Calcium channels in PDGF-stimulated A172 cells open after intracellular calcium release and are not voltage-dependent

Using laser image cytometry and indo-1 fluorescence, we investigated the intracellular free Ca 2+ concentration ([Ca 2+] i) of confluent A172 human glioblastoma cells stimulated by the BB homodimer of platelet-derived growth factor (PDGF-BB). The shape of the calcium transients and the delay time between stimulation and the beginning of the transient varied considerably. The percentage of responsive cells, the peak [Ca 2+] i and the duration of the response were directly related to PDGF-BB dose, while the delay time was inversely related; the maximal response occurred at a PDGF-BB concentration of 20 ng/ml.
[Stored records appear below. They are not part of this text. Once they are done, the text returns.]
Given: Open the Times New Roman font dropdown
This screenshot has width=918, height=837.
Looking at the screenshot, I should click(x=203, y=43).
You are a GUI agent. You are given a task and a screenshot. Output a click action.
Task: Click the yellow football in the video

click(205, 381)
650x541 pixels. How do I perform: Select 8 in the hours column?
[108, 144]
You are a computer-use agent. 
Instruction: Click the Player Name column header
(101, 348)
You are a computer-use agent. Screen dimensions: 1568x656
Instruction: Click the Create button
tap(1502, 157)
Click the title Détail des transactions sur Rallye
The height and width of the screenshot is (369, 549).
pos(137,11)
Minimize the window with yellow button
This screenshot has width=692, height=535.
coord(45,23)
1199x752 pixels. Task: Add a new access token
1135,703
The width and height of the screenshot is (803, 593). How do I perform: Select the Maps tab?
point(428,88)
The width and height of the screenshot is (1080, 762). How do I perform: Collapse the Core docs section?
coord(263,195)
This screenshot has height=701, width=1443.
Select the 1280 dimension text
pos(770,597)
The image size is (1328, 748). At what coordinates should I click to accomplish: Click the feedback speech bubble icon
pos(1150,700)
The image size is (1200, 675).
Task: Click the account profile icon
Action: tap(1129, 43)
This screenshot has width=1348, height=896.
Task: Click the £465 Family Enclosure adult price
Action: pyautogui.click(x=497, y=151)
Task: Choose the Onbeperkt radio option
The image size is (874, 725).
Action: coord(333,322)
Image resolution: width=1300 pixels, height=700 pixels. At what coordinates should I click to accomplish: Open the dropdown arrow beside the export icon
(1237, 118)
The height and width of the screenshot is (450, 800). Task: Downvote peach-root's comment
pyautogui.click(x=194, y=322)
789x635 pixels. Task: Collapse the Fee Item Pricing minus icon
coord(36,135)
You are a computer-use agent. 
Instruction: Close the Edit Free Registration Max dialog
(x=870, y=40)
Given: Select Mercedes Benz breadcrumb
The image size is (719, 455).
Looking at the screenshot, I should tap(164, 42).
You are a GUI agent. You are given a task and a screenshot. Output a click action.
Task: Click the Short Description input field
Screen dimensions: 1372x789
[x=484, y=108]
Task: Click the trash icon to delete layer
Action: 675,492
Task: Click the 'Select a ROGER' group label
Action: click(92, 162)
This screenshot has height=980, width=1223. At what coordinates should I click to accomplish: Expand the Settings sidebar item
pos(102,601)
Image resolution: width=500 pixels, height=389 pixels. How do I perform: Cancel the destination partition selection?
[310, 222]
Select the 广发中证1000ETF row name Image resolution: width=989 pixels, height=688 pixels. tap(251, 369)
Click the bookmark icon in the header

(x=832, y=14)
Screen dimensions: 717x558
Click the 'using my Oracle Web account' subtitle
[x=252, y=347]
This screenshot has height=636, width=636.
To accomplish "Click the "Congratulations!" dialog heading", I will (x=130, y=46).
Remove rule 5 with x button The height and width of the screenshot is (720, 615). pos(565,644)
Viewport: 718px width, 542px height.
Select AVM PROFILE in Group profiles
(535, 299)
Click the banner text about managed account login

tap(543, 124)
Studies with EGTA and inorganic calcium-channel blockers (Ni 2+, La 3+) showed that the increase of [Ca 2+] i resulted from initial release of intracellular stores and subsequent calcium influx across the plasma membrane. Opening of calcium channels in the plasma membrane, monitored directly by studying Mn 2+ quenching of indo-1 fluorescence, was stimulated by PDGF-BB and blocked by La 3+; the opening occurred 55 ± 10 s after the initial increase in [Ca 2+] i. Therefore, in these tumor cells, intracellular release always occurs before channel opening in the plasma membrane. Depolarization of cells with high extracellular [K +] did not generally induce calcium transients but did decrease calcium influx. L-type calcium-channel blockers (verapamil, nifedipine, and diltiazem) had little or no effect on the calcium influx induced by PDGF-BB. These results indicate that PDGF-BB induces calcium influx by a mechanism independent of voltage-sensitive calcium channels in A172 human glioblastoma cells.